• _Excerpted text_:
Content starts

Boondocking or Dry Camping in an RV

Alternative Parking at $ Places

Even die-hard “boonie rats” sometimes use RV parks. Flush the tanks well. Do laundry. Do RV maintenance, on and on. Secret is to find cheap parks, not $25 a night resorts. There are lots of them without dance halls and such for less than $15. There are many that date back to the 50’s and 60’s, usually behind service stations or el-cheapo motels. They have primitive electric, water, sometimes a dump. Some are quite charming. Some, believe it or not, only charge $3 to $5.

Off season at RV parks can be cheap. A typical park in CO charges big bucks but closes much of the place down in winter (no water and no sewer unless you move the RV). Electricity, however, is left on. Parking on such a site (in this “storage” mode) is possible for about $1 a day. No snow removal so you have to be careful about selecting when to get stuff done. Electricity is about $1 a day and an extra $1 if you’re going to run an electric heater. Not bad. Especially since simple RV storage lots sometimes charge about the same with no electricity and won’t let you stay in the RV or work on it.

At some places, especially in the east, there is no such thing as “inexpensive” and the campgrounds are usually booked solid anyway ( RV hell). Go elsewhere is the easy answer. But if you can’t (working or selling a house or ?) check the Mobile Home Parks. County fair grounds can be nice. Many (but not all) charge far less than camp grounds for electric, water and dump — sometimes have full hook ups. They can be a real fun place to park. If you’ll be there a while, check for paid work or free camping for minimal work with management or jobs with vendors at special events. Parking amidst a bunch of carnival people can be a real treat (like the night the guy with all the lizards left the cage door open).

Military people (active and retired) can park at “Fam[ily] Camps” on many bases. This used to be a good deal (cheap or free) but isn’t anymore in most places. The Gov’t decided that recreational stuff had to pay its own way — no more taxpayer subsidies (which is fair enough). You’ll see this same thing at Corps of Engineer places, National Forests and Parks, etc. However, some military bases have rod and gun clubs and similar recreational facilities out in the maneuver (boonies) areas where you can park. These are usually not publicized. Some National Guard training bases also have recreational facilities. They can be VERY nice.

Native American [Indian] Lands can be great places. Some have full-fledged RV parks with reasonable fees, entertaining cultural programs and tours. It’s possible, if you know what you’re doing, to park on a Native American’s private turf.  This can be complicated but can be a great experience.

Equipment for Long Term Parking — is the big difference between that and overnights, weekends or rallies. Some of us have elaborate setups that cost so much we could pay campground fees for many years. But there’s more to it than that. There’s freedom! We decide where we’ll go and for how long.

You can boondock for extended periods with little more than standard RV equipment. Ways to transport water, dispose of sewage, beef up battery bank and charge batteries can be simple or elaborate. Below are some simple ones.

  • Water can be transported in simple jugs. But an extra water tank in your toad and an inexpensive pump is easy to add and a lot more convenient.
  • Sewage can be transferred in many ways, like the common blue tote tank on wheels (called “Blue Thunder” because of the peculiar noise it makes). But this can be quite inconvenient, as can carrying poop about in a bucket to sneak it into a pit toilet when the ranger’s not looking. Serious boondockers usually invest in a macerator pump and install a sewage transfer tank.

Content ends

• _Your objective_: List every piece of equipment that the boondocking text above names for transporting water or transferring sewage.

• _Dataset excerpt_:

Content starts

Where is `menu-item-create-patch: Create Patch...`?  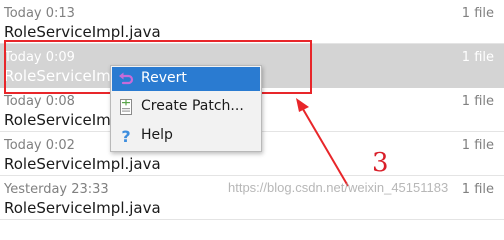 menu-item-create-patch: Create Patch... is located at coordinates (186, 107).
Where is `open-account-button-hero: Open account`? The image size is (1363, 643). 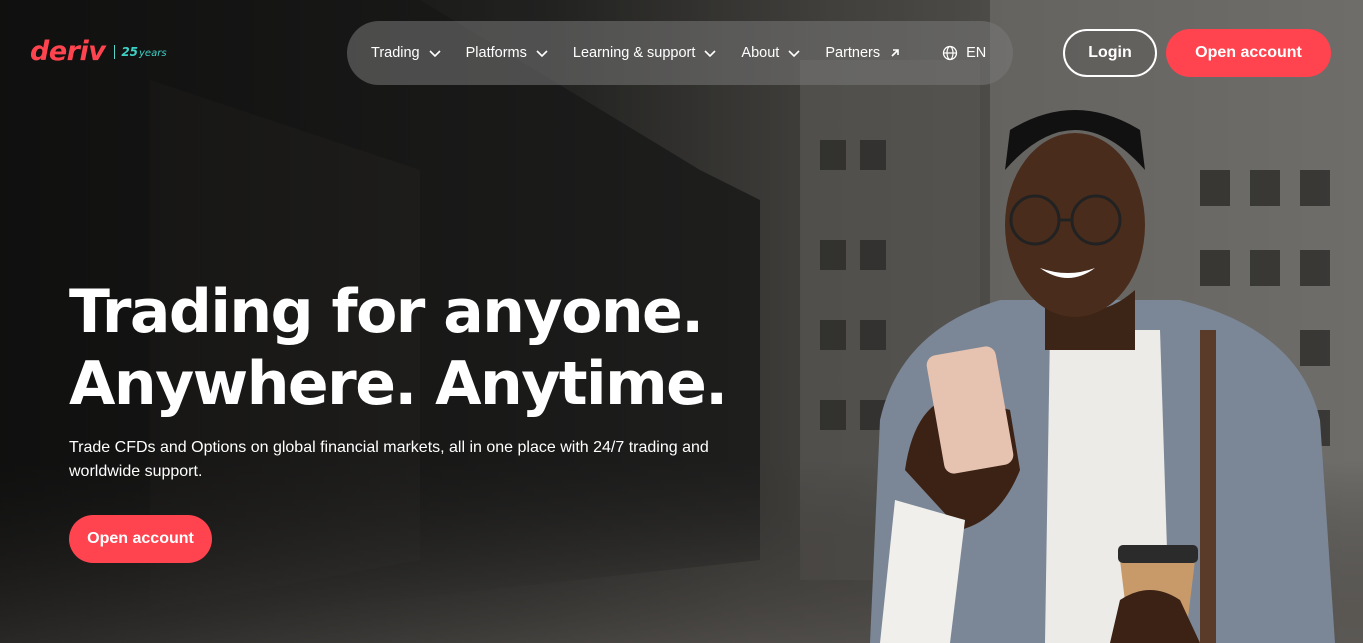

Content ends

• _Result_:
- Simple jugs
- An extra water tank in your toad
- An inexpensive pump
- The blue tote tank on wheels ("Blue Thunder")
- A bucket
- A macerator pump
- A sewage transfer tank